Rezension: Andor 1×07: „Bekanntgabe“

Ich zeige den Stein in meiner Hand und du siehst das Messer an deiner Kehle nicht.

Mon Mothma

Nachdem wir letzte Woche dem Ende des zweiten Dreiteilers einem spannenden und intensiven Überfall auf die Aldhani-Basis beiwohnen konnten, stellt die siebte Folge die Weichen für die noch kommenden beiden Arcs der Serie, die aus einem weiteren Dreiteiler und einem abschließenden Zweiteiler bestehen werden. Geschrieben wurde diese Folge von Stephen Schiff und Regie führte Benjamin Caron, der auch bei den letzten beiden Folgen der Staffel im Regiestuhl sitzen wird.

Sondervollmachten

Die Nachwirkungen des Überfalls auf Aldhani ziehen natürlich zuvorderst beim ISB Konsequenzen nach sich. Diese fallen aber eher in dem Maße aus, dass Colonel Yularen selbst eine Rede vor den versammelten Supervisoren und Major Partagaz hält, um neue Direktiven und Verschärfungen in der Strafverfolgung zu verkünden. Ich mag es, wie die Serie damit spielt, dass es immer noch einen größeren Fisch gibt und wir nicht ständig in den höchsten Kreisen verkehren. So tritt Yularen hier nur kurz auf, bevor Partagaz wieder das Ruder übernimmt, aber wie es sich für die Serie gehört, erwähnt Yularen nochmal schnell sein Gespräch mit dem Imperator und erinnert uns daran, dass erneut ein größerer Fisch im Teich schwimmt, der gerade deshalb so beängstigend ist, weil wir ihn nicht sehen.

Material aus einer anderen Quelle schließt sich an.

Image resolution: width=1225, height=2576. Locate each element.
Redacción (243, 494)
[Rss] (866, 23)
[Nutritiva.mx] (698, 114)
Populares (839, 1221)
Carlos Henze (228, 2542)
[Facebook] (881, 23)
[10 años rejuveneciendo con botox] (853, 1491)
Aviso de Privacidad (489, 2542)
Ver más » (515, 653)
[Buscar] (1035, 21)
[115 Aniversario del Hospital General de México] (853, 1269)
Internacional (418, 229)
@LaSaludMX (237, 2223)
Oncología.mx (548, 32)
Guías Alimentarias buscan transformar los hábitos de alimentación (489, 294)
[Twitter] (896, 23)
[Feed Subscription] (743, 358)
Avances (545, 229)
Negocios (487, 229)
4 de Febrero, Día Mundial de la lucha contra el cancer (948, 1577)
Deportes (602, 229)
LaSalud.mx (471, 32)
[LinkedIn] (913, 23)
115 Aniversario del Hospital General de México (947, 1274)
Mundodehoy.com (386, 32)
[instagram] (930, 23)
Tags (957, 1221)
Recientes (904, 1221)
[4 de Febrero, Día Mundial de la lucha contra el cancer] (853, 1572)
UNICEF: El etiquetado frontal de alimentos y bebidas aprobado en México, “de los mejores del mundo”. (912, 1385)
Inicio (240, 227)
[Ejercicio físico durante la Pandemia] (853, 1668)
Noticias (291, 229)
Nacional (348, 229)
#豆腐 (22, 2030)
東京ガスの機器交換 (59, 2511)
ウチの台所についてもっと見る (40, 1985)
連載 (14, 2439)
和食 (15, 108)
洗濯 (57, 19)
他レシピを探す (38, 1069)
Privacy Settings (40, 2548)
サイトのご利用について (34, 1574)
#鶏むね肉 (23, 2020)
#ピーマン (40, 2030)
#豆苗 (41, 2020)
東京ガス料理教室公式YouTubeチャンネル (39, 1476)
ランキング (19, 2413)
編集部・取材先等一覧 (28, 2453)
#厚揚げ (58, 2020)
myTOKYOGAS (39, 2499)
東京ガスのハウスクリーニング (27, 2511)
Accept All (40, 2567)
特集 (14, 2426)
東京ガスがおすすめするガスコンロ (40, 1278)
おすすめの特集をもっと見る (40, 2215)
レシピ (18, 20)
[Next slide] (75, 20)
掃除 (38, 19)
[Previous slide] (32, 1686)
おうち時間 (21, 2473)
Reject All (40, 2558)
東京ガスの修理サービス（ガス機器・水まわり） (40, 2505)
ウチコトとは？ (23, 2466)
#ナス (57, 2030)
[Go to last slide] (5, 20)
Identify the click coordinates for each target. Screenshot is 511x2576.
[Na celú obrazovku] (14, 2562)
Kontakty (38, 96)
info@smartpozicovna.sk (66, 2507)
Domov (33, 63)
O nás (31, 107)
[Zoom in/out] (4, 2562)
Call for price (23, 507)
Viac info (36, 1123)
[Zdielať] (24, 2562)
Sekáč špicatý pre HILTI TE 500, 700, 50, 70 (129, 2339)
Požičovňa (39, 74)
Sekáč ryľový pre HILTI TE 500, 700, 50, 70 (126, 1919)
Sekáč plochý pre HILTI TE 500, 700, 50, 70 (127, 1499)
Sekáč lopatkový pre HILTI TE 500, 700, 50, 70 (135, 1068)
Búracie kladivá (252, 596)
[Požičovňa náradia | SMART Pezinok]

Wenn ich auftrete, ist es ernst.

Danach kehrt zunächst das übliche Gezeter wieder in die Büroräume des ISB ein und Dedra Meero lässt – entgegen dem üblichen Prozedere – sich eine Liste sämtlicher entwendeter Gegenstände ausgeben, um endlich ihr vermutetes Muster finden zu können. Die darauffolgende Konfrontation seitens Blevin im täglichen Meeting wandelt sich dann überraschend zugunsten Dedras, die von Major Partagaz Zuspruch erhält. Ihr Verweis darauf, dass sich Systeme anpassen müssen oder sterben, ist dabei hervorragend doppeldeutig, da es sowohl auf die willkürlich gezogenen Zuständigkeitsgrenzen zutrifft als auch auf die Systeme, die vom Imperium besetzt sind. Der Gedanke, dass die Rebellion sich nicht dafür interessiert, wo der Geschäftsbereich eines Supervisors endet und eines anderen beginnt, entlarvt die zwar gut organisierte Struktur dieser Behörde, die aber zunehmend durch innere Missgunst dazu neigt, blind zu werden, wenn es um Muster geht, die über die eigene Zuständigkeitsbereiche hinausgehen. Gut, dass dieser Umstand endlich mal auf den Tisch gebracht wurde, auch wenn die Mühlen der Bürokratie langsam mahlen und erstmal nur eine Zuständigkeitsverschiebung des Molana-Systems von Blevin auf Dedra stattfindet.

Der Schein trügt

Ebenfalls auf Coruscant manövriert sich Mon Mothma weiterhin durch die Schlangengrube imperialer Politik. Dabei stattet sie Luthen einen Besuch ab, da sie sich denken kann, wer für den Überfall auf Aldhani verantwortlich ist. Besonders gut an dieser ganzen Szene ist, dass man beide Seiten in gewisser Weise nachvollziehen kann. Mothma gemahnt zur Vorsicht und gibt zu bedenken, dass solche Aktionen auch Unschuldige treffen werden (wie wir später erfahren, wurden beispielsweise die feiernden Aldhani als mögliche Mitverschwörer inhaftiert) und Leid losbricht. Genau das soll aber genutzt werden, wenn es nach Luthen geht! Das Imperium muss dazu gebracht werden, zu überreagieren. Sein Punkt ist, dass sie alle so langsam erdrosselt werden, dass sie es kaum merken, und nur so mehr Völker aufwachen werden, wenn die imperiale Faust zu stark wird. Seiner Meinung nach ist das Netzwerk bereit und es ist Zeit, mit immer weiterer Rekrutierung aufzuhören und zuzuschlagen. Eine Meinung, die er auch mit einem – noch nicht in Erscheinung getretenen – Saw Gerrera teilt. Mit der Frage, ob je eine Waffe geschaffen worden sei, die nicht benutzt wurde, fasst er seinen Standpunkt schließlich passend zusammen.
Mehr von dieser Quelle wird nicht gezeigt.